**Dataset:**
══════════
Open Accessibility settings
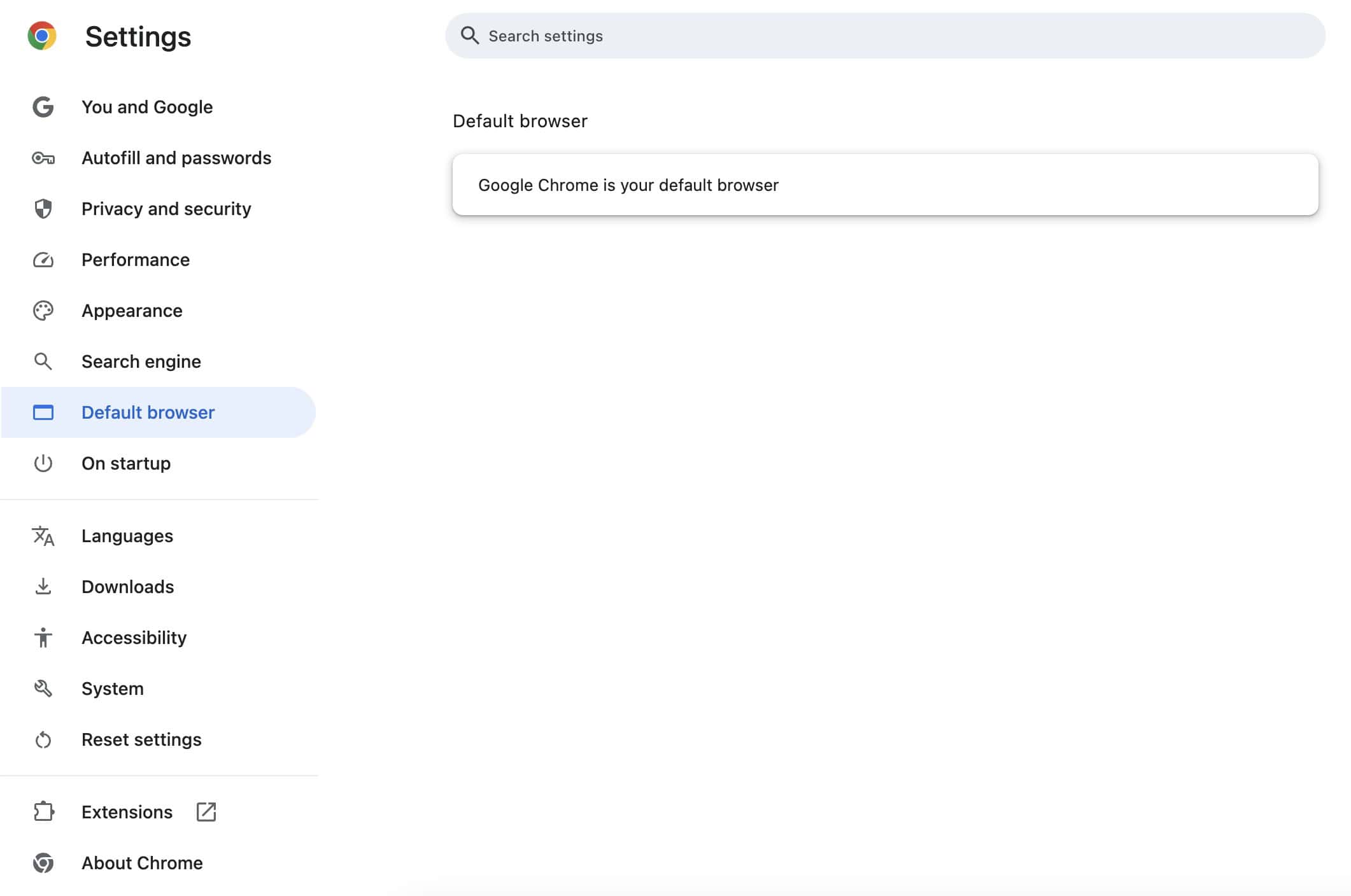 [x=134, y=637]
══════════
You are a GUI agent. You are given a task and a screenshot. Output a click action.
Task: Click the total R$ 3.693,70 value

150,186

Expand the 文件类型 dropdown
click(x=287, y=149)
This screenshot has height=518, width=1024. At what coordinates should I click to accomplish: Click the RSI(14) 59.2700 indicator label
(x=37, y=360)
══════════
Lay out the entries from the line containing "Expand the 文件类型 dropdown" through the line containing "(x=37, y=360)" as a Markdown table with columns Row and Line, one row per line and blank lines skipped.

**Correct response:**
| Row | Line |
|---|---|
| 1 | Expand the 文件类型 dropdown |
| 2 | click(x=287, y=149) |
| 3 | This screenshot has height=518, width=1024. At what coordinates should I click to accomplish: Click the RSI(14) 59.2700 indicator label |
| 4 | (x=37, y=360) |